- Kheyrabad-e Pain Location within Iran
- Country: Iran
- Province: Lorestan
- County: Chegeni
- District: Central
- Rural District: Teshkan

Population (2016)
- • Total: 114
- Time zone: UTC+3:30 (IRST)

= Kheyrabad-e Pain, Lorestan =

Village in Lorestan province, Iran

Kheyrabad-e Pain (خير آباد پايين) (Note: Also romanized as Kheyrābād-e Pā’īn; formerly known as Kheyrabad-e Sofla (خيرآباد سفلي), also romanized as Kheyrābād-e Soflá; also known as Nāzbānū (نازبانو)) is a village in Teshkan Rural District of the Central District (Note: Formerly Chegeni District) in Chegeni County, (Note: Formerly Dowreh County) Lorestan province, Iran.

==Demographics==
===Population===
At the time of the 2006 National Census, the village's population, as Kheyrabad-e Sofla, was 129 in 27 households, when it was in the former Dowreh-ye Chegeni District of Khorramabad County.

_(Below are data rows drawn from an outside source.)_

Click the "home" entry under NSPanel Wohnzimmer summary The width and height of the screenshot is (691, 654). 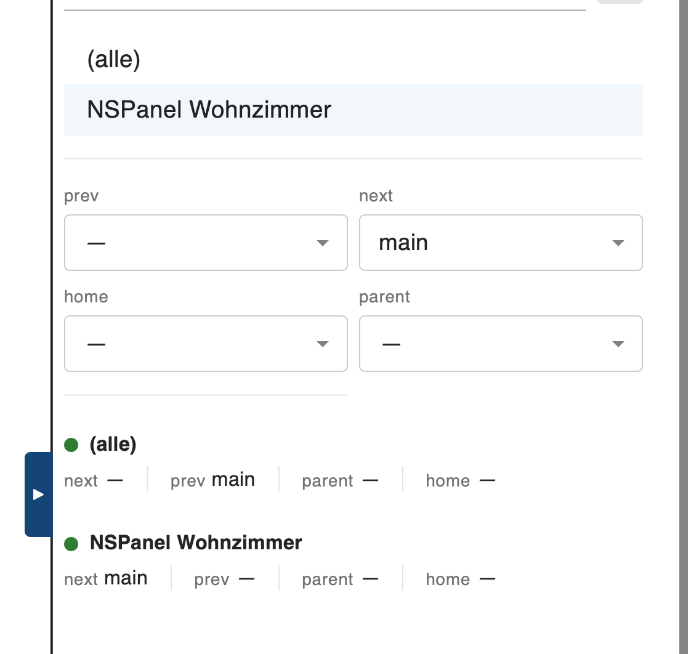tap(460, 579)
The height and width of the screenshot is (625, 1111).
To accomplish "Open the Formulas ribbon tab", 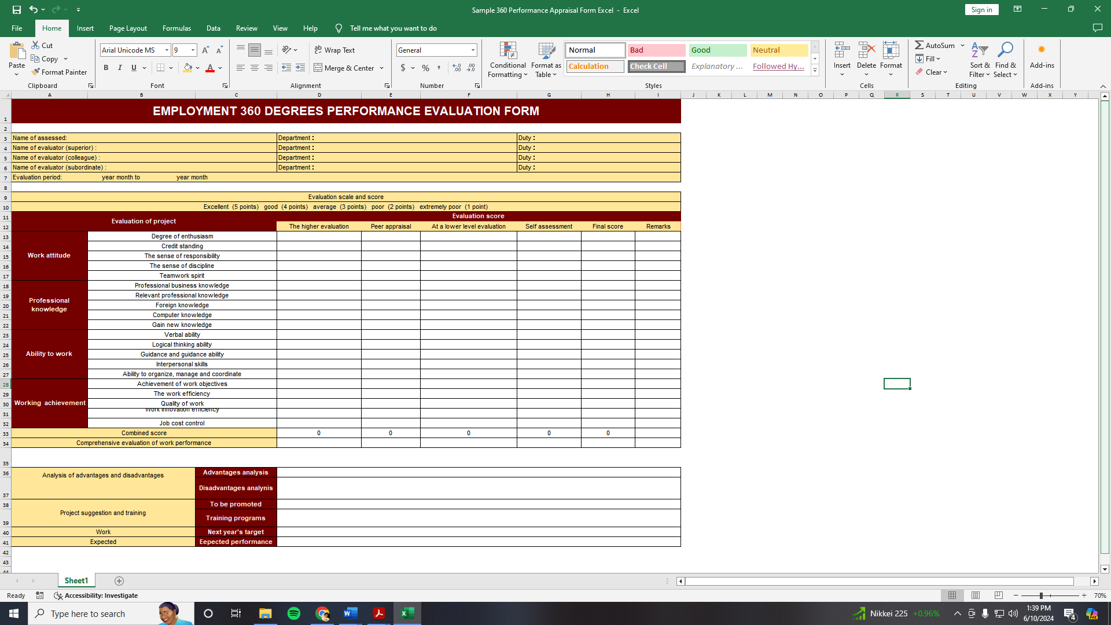I will (x=176, y=28).
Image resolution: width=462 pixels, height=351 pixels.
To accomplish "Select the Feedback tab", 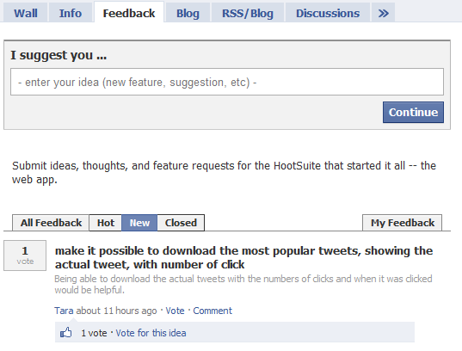I will click(x=129, y=12).
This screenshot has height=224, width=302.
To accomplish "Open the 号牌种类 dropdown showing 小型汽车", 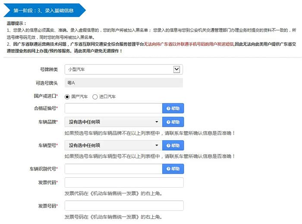I will pyautogui.click(x=123, y=69).
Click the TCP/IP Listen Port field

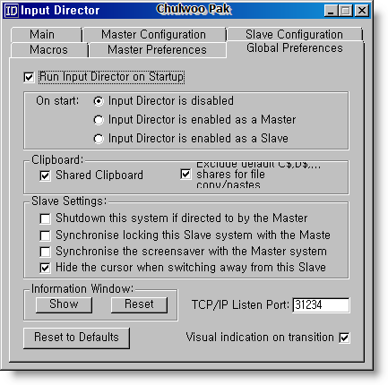tap(321, 305)
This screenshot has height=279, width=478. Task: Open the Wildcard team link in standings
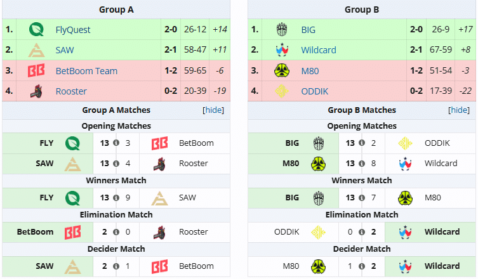(x=319, y=50)
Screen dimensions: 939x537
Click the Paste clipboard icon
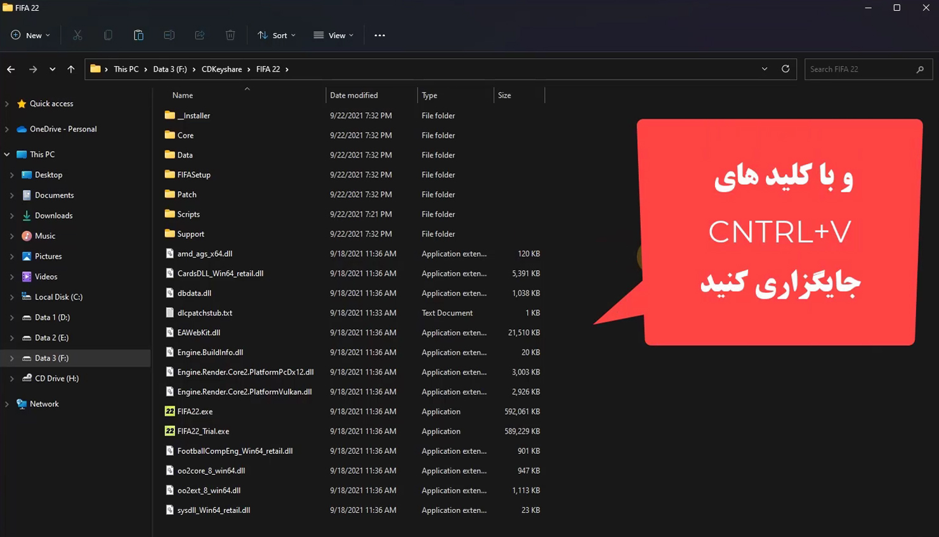tap(138, 36)
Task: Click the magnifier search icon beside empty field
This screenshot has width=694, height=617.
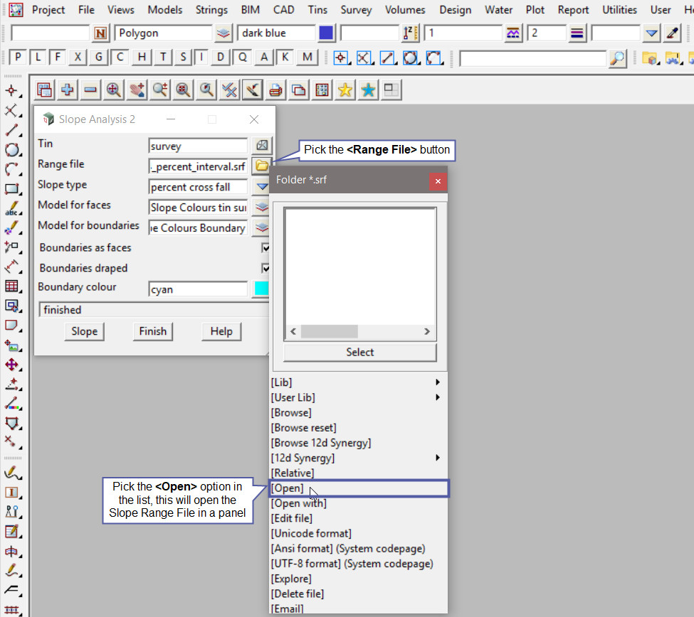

The following census in 2011 counted 127 people in 31 households, by which time the district had been separated from the county in the establishment of Dowreh County. (Note: Renamed Chegeni County) The rural district was transferred to the new Chegeni District, (Note: Renamed the Central District) and the village was listed as Kheyrabad-e Pain. The 2016 census measured the population of the village as 114 people in 31 households.